YOUR TASK: Could you reproduce, word for word, everything below from the line containing "Task: Toggle the console info messages filter" down to the line containing "The width and", with both of those lines included and no others?

EXERCISE INPUTS:
***

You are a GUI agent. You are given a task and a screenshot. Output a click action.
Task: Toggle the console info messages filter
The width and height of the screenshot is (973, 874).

***

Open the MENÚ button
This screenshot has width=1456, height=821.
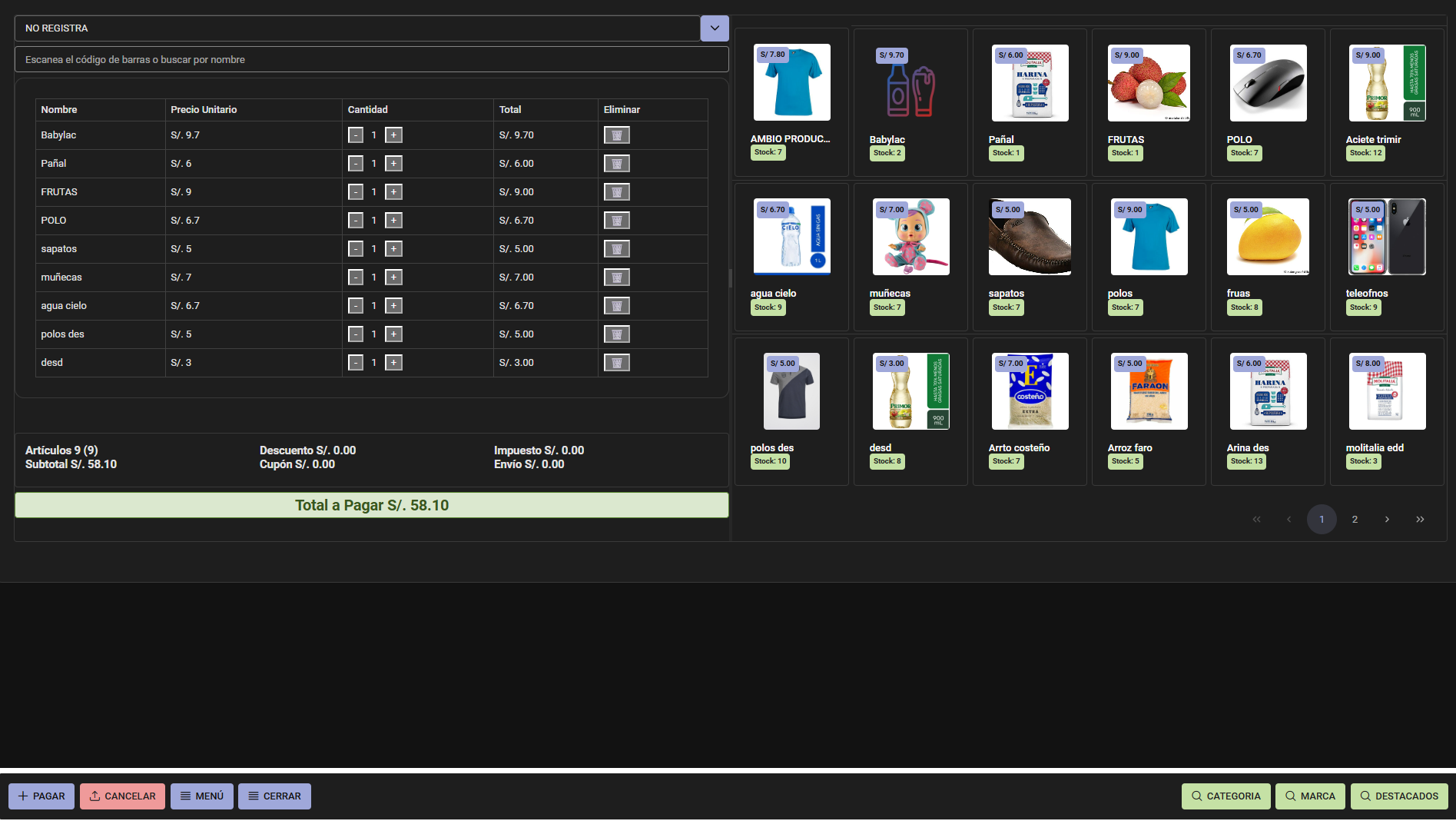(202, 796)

***

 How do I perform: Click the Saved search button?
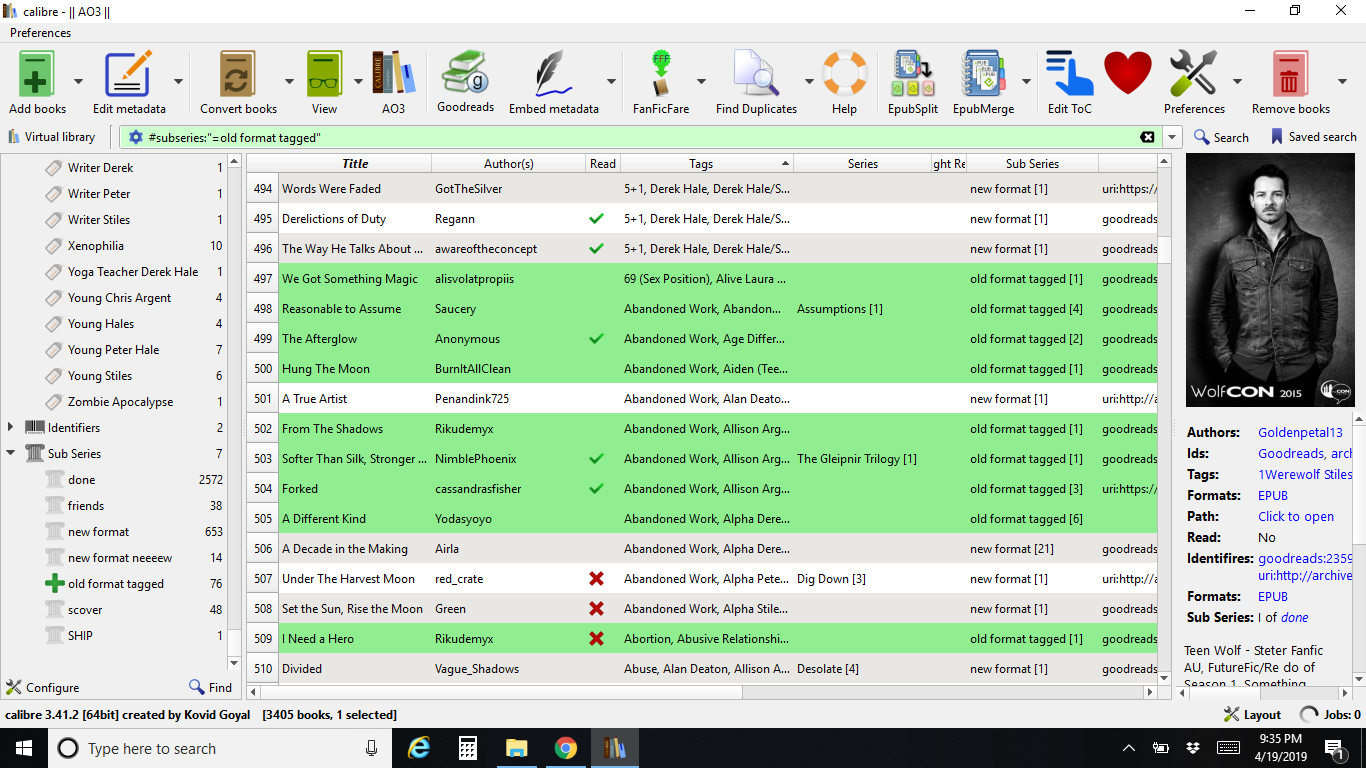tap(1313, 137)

***

YOUR SOLUTION:
Task: Toggle the console info messages filter
The width and height of the screenshot is (973, 874).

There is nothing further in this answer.